# PROBLEM STATEMENT
Extract the whole listing as it stands. Do not include the pictures.

# WORKING DATA

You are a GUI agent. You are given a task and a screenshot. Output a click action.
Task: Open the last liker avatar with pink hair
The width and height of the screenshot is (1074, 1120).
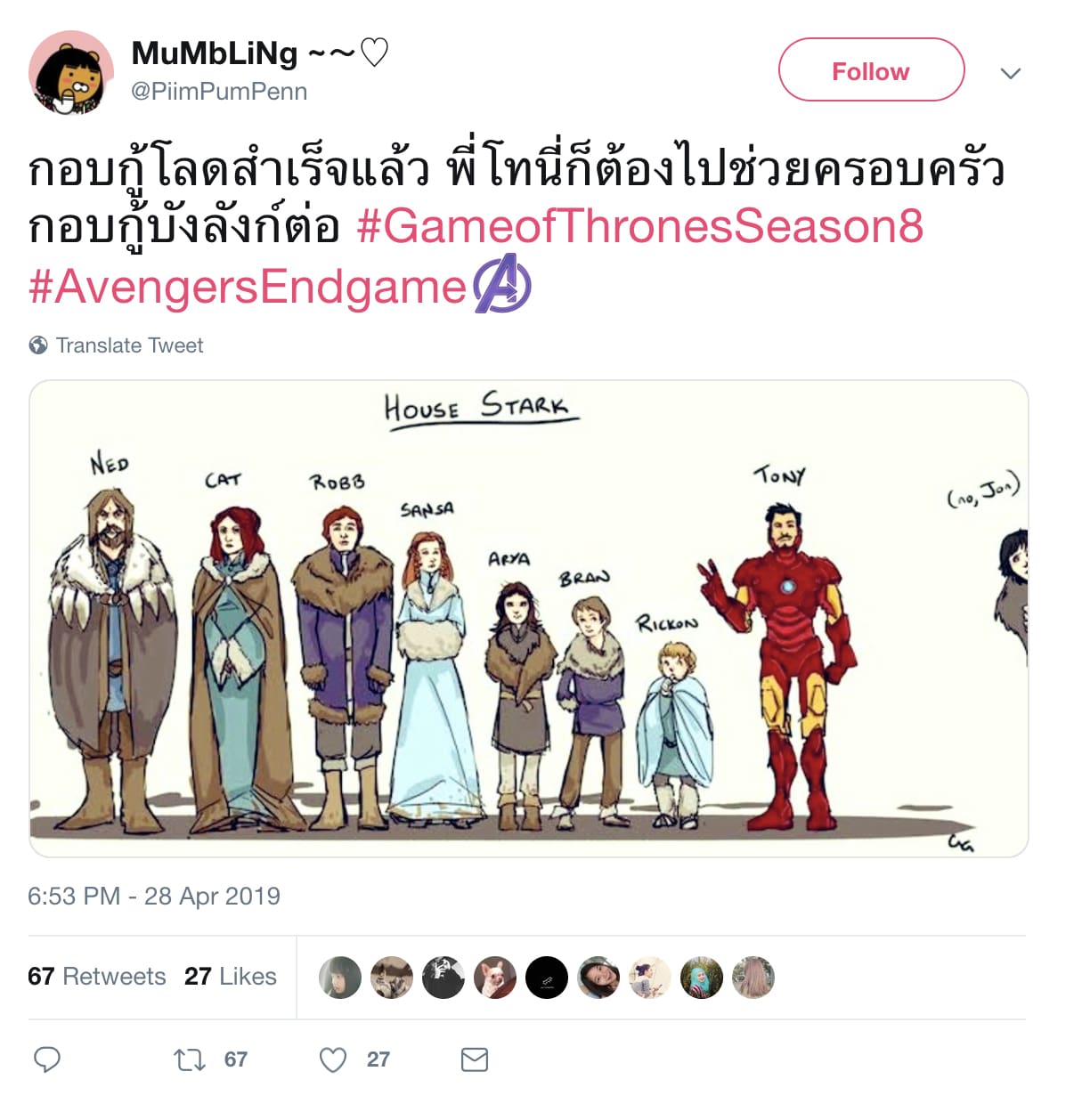753,978
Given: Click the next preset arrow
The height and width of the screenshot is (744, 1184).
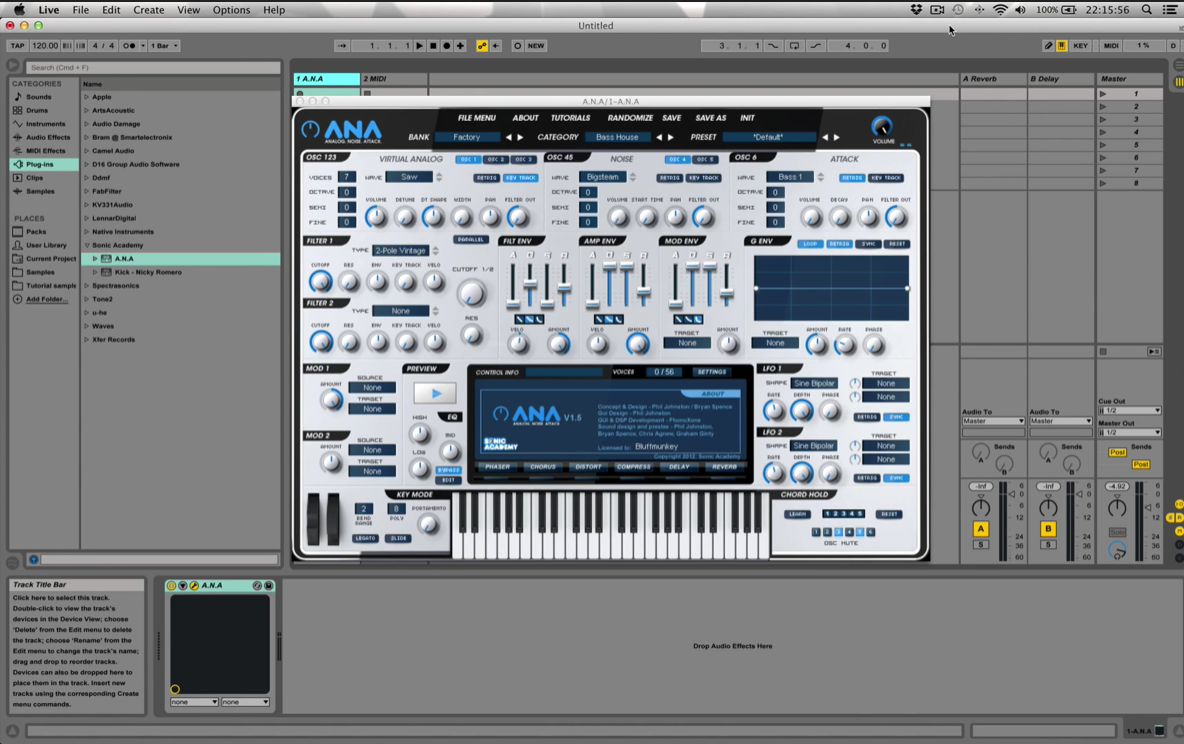Looking at the screenshot, I should click(x=837, y=138).
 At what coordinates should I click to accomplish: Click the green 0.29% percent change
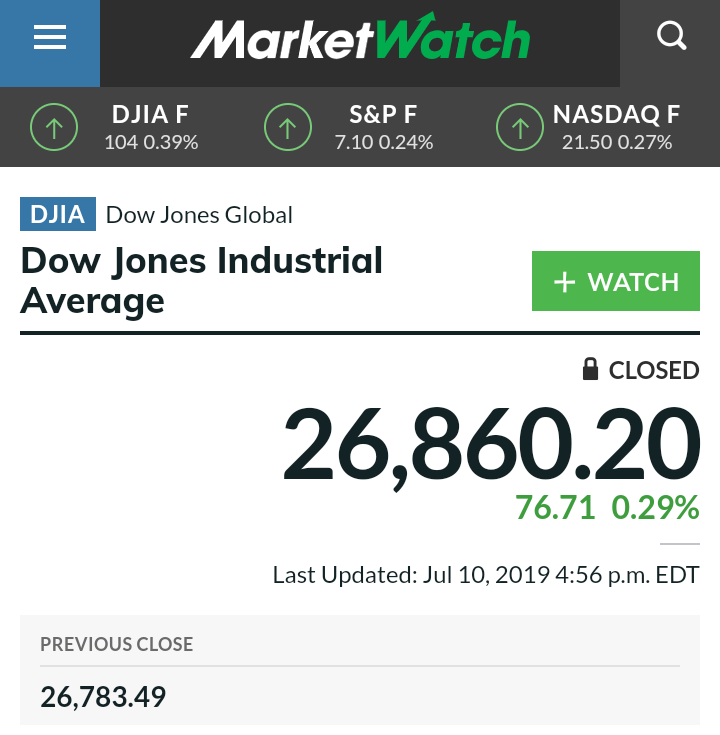coord(655,508)
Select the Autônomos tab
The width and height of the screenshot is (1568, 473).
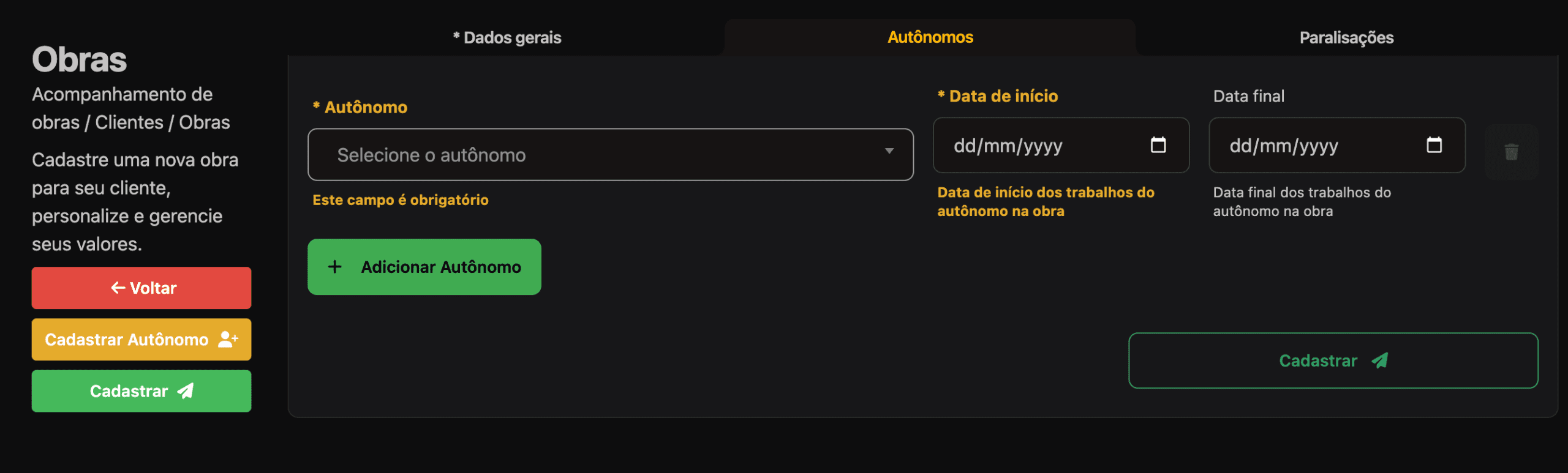[930, 38]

# OUTPUT FOR THIS TASK
You are a GUI agent. You are given a task and a screenshot. Output a click action.
Task: Open the last liker avatar with pink hair
The width and height of the screenshot is (1074, 1120).
753,978
Given: Click the next preset arrow
The height and width of the screenshot is (744, 1184).
Looking at the screenshot, I should click(x=837, y=138).
 At what coordinates should I click to accomplish: Click the green 0.29% percent change
coord(655,508)
Select the Autônomos tab
The width and height of the screenshot is (1568, 473).
[930, 38]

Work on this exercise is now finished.